コシnDartタグラインから選抜した種子が大粒化した変異体であるLarge grain(Lgg)は、不完全顕性だった。nDart1の挿入領域の同定法であるnDartトランスポゾン・ディスプレイ法によって原因遺伝子の同定した。この研究を発展させて、(1)野生型におけるLGG遺伝子の機能解析、(2)優性のLgg変異となっている原因の解明と育種素材としての評価、(3)新たな優性変異体の分離と解析を行うことを試みることを目標とする。
まず、Lgg変異体の大粒化の原因が細胞数の増加なのか、細胞の大きさの違いなのか、その両方なのかを調べるために、籾および胚乳で細胞を観察する凍結切片法を開発した。Lggの変異体の種子の細胞の大きさは野生型と変わっておらず、細胞の数が増えて増加していることが明らかにした。Lgg変異の原因陰電子はRNA結合領域をもっており、相同性を持つ遺伝子が動物から植物にまで広く存在していた。Lgg変異体では原因遺伝子の発現低下を確認できた。ゲノム編集によってLGG遺伝子のゲノムを破壊したところ、種子の大粒化が確認でき、逆にLGG遺伝子の発現を上昇させると種子の小粒化を引き起すことができた。

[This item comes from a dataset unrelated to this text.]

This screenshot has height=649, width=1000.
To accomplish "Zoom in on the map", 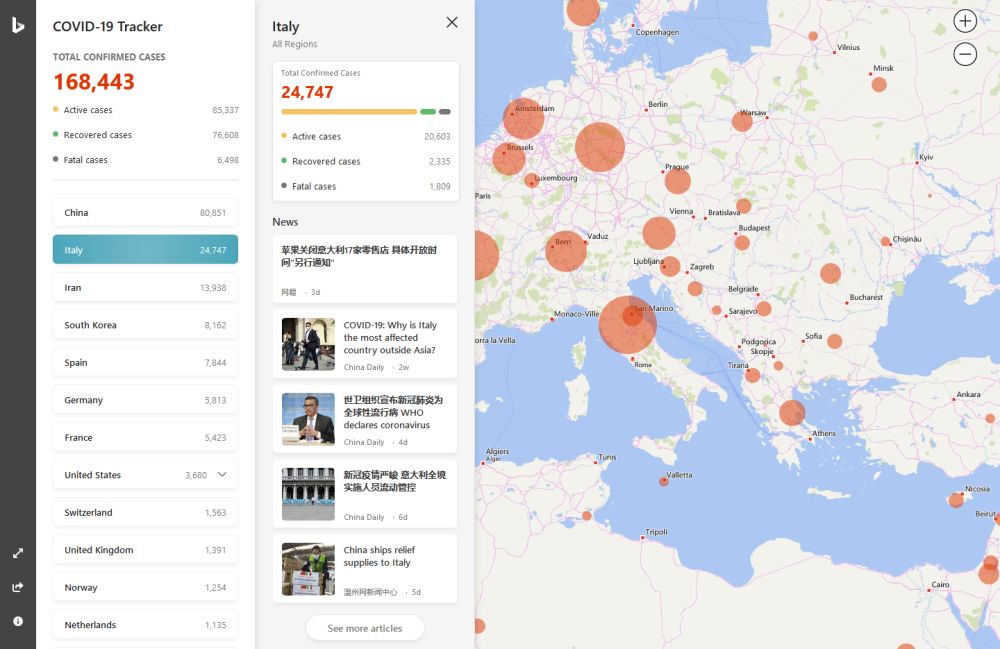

また、nDartが活発に転移するコシnDartタグラインを年間3000系統育生した。その中から新たな変異体として不完全優性で分げつが増えわい性となるBushydwarftiller2変異体(Bdt2変異体)など複数の変異体も分離した。Bdt2変異は、2因子によって優性変異を引き起されていることが明らかになった。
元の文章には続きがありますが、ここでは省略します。